DirecTV has satellites at 72.5, 95.0, 99.2, 101.0, 102.8, 109.8, and 119.0. So 119.0 would be the lowest one on the horizon for you.


----------



## unclebrownie (Dec 31, 2001)

moonman said:


> ----------
> Direct 5 is at 110(109.8)...Echostar 8 & 10 also are at 110...........
> http://www.lyngsat.com/packages/directvusa110.html


 Thanks , Unclebrownie


----------



## joetoronto (Jul 26, 2004)

Cwaters said:


> Hey, is 119 the lowest one on the horizon by chance? Any improvement on that one would be better for me... I'm losing my channels now that the trees have leaves ;
> 
> CW


me too.


----------



## SleepyBob (Sep 28, 2000)

Can someone explain why moving from 119.2 to 119.05 would improve reception?


----------



## moonman (Jul 21, 2004)

SleepyBob said:


> Can someone explain why moving from 119.2 to 119.05 would improve reception?


-------------
The move is intended to place 7S closer to where the older multi-satellite dishes can get better gain.
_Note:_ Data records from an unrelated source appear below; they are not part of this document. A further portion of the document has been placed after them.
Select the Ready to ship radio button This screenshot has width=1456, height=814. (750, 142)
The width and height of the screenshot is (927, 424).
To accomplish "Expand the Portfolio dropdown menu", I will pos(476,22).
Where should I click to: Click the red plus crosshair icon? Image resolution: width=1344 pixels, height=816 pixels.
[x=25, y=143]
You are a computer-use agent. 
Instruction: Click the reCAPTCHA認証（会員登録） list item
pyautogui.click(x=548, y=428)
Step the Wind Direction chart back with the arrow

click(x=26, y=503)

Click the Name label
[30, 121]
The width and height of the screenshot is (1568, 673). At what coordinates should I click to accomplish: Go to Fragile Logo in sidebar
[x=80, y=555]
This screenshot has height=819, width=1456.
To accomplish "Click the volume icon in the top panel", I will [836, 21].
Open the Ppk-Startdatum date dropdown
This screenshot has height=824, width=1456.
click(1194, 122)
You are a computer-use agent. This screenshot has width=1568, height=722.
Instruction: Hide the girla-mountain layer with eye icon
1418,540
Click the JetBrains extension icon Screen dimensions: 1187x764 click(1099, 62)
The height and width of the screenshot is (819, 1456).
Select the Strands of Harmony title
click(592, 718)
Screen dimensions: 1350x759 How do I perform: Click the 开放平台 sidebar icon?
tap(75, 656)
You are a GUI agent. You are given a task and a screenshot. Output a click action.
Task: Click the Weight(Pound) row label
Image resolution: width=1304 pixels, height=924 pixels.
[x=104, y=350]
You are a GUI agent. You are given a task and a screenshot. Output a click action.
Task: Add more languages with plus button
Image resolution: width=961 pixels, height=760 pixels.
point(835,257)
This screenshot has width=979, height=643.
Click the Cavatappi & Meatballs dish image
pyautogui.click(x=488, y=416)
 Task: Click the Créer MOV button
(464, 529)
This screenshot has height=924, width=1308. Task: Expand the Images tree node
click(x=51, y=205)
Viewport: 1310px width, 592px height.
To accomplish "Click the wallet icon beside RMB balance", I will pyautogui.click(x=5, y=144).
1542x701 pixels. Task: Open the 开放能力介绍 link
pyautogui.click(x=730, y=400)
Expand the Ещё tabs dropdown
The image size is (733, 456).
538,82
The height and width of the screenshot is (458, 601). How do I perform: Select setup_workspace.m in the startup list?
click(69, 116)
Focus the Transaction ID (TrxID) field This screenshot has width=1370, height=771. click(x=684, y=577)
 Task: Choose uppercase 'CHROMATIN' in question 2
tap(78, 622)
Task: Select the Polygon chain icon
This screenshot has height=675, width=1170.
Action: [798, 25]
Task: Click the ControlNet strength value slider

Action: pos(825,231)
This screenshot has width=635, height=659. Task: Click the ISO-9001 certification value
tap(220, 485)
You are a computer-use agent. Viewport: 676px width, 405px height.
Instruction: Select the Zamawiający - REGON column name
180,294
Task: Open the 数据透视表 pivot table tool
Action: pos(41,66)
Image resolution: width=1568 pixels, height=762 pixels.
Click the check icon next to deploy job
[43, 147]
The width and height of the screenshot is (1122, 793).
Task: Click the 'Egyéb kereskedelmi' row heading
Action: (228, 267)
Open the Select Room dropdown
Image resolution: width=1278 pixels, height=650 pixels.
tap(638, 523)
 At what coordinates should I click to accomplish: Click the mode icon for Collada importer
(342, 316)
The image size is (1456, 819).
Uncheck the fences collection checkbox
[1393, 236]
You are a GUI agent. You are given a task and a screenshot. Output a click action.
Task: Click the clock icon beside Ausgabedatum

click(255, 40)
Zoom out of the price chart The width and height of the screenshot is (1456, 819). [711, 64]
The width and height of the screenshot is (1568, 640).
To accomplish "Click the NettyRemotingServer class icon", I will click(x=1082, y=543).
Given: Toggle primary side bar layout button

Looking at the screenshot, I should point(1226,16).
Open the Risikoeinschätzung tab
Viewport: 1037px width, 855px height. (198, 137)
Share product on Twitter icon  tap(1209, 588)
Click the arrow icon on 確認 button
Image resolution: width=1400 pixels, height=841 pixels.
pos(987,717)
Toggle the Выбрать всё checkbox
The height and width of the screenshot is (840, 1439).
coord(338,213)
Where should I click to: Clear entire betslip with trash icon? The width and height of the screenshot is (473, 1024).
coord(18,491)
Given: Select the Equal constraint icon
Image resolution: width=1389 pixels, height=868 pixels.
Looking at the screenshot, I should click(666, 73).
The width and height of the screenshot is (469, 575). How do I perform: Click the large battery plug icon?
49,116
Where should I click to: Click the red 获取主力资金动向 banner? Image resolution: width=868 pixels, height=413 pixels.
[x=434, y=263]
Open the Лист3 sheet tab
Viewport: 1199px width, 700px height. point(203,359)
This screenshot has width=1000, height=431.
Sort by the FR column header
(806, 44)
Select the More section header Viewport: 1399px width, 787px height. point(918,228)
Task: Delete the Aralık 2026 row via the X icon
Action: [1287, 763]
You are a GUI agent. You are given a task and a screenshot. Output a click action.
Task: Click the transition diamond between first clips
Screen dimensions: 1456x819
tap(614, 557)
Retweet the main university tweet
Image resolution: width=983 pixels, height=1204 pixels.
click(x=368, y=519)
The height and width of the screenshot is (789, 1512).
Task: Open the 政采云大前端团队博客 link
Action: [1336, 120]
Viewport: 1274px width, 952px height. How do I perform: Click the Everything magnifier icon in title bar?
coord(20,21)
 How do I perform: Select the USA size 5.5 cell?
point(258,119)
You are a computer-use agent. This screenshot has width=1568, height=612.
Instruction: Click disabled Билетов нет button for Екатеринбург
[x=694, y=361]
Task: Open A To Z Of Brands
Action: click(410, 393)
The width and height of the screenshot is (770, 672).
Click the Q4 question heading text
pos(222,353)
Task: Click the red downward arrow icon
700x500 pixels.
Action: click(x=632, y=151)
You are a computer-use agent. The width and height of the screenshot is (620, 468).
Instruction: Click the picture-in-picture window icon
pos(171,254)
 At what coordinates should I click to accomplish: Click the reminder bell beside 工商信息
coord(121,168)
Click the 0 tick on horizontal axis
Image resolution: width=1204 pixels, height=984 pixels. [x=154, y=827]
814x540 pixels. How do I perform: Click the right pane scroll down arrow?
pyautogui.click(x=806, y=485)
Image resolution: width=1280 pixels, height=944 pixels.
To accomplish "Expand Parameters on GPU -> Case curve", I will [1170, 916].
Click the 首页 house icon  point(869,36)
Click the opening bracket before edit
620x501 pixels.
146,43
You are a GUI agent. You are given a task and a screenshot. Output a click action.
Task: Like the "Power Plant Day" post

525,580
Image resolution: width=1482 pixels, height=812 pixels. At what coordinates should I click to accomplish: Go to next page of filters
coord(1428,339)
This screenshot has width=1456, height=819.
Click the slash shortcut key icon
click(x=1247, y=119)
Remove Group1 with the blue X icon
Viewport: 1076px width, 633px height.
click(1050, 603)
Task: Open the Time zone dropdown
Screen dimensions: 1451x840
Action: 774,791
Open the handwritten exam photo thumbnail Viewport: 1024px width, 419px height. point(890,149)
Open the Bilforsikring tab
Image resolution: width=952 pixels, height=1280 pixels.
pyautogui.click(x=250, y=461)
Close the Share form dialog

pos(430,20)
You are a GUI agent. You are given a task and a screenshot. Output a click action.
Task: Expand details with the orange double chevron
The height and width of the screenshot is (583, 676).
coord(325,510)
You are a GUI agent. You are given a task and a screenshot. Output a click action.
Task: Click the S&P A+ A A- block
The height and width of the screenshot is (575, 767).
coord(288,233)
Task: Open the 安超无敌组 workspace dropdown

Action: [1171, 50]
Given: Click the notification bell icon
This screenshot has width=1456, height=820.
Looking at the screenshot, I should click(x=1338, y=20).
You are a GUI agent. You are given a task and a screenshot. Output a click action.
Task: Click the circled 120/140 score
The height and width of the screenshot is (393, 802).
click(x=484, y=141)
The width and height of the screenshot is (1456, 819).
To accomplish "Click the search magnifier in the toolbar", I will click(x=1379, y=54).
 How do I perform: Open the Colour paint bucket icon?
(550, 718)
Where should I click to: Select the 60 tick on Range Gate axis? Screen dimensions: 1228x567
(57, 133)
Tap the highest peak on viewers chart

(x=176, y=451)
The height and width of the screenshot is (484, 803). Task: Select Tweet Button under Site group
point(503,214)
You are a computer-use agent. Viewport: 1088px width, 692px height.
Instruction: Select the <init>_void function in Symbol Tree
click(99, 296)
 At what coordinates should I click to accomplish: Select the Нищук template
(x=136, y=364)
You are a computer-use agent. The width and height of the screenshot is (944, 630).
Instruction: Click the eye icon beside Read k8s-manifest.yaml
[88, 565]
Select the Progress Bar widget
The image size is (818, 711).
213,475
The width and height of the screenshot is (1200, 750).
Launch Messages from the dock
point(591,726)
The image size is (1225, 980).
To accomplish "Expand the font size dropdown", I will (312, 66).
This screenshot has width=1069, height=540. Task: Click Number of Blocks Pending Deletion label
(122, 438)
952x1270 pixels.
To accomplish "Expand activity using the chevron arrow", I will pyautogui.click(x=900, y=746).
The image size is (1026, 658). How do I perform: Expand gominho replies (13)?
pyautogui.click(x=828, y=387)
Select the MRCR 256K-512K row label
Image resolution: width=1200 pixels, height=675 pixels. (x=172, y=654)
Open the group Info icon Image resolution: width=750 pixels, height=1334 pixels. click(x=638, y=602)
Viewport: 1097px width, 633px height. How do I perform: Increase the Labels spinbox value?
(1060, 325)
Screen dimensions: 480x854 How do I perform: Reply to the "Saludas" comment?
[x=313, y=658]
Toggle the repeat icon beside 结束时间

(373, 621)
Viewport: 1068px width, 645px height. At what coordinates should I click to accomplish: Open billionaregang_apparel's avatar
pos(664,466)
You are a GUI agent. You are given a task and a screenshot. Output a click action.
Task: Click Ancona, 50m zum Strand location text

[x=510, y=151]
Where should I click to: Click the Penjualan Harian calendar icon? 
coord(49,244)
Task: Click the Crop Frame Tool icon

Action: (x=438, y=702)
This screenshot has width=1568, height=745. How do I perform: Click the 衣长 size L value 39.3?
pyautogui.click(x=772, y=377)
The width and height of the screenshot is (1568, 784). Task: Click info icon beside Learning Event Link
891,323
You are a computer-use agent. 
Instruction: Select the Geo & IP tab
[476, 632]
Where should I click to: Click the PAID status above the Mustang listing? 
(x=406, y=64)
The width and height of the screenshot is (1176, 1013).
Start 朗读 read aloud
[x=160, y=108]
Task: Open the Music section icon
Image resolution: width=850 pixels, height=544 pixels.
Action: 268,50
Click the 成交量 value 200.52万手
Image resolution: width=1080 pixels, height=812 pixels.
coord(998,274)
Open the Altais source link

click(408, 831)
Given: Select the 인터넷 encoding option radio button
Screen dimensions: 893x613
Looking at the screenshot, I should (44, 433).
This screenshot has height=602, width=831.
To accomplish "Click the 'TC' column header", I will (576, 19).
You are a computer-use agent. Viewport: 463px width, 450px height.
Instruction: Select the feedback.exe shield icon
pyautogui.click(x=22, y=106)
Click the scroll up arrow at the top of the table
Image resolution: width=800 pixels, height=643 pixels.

The gain on the ParaTodo/Phase2/Phase2-with-SATC is not particularly good (think of it as DirecTV's version of the DiSH 1000 mistake). The new DirecTV "Phase 3" is more forgiving and has a wider focus for both 110 and 119. Moving the 7S its new location is intended to help customers on ParaTodos/Phase2/Phase2-with-SATC get better gain by slightly reducing the spread. This will especially help those areas close to the fringe of spotbeams on 7S. Phase 3 dishes will just see a better signal overall. ParaTodos/Phase2/SatC Mod dishes will get much higher SQ and less rain fade.

No re-aiming will be necessary but it will make peaking for 119 much more easy--perhaps some customers with complaints after the move will be re-peaked.


----------



## joetoronto (Jul 26, 2004)

so the signal on 119 might get better, moonman?


----------



## moonman (Jul 21, 2004)

joetoronto said:


> so the signal on 119 might get better, moonman?


That is what D* has said to the FCC in the request...However it remains to be seen if it becomes a fact.


----------



## bigpuma (Aug 12, 2003)

newsposter said:


> I have 0 on the 119 now. What's my reading going to improve to now?


It should be about 100 times better.


----------



## joetoronto (Jul 26, 2004)

aye carumba.


----------



## poppagene (Dec 29, 2001)

When is this change going to take place and how can we track the process?


----------



## moonman (Jul 21, 2004)

poppagene said:


> When is this change going to take place and how can we track the process?


The request to the FCC has to be approved first. Hopefully they will make it
public when they make the decision.
http://hraunfoss.fcc.gov/edocs_public/attachmatch/DOC-266200A1.pdf


----------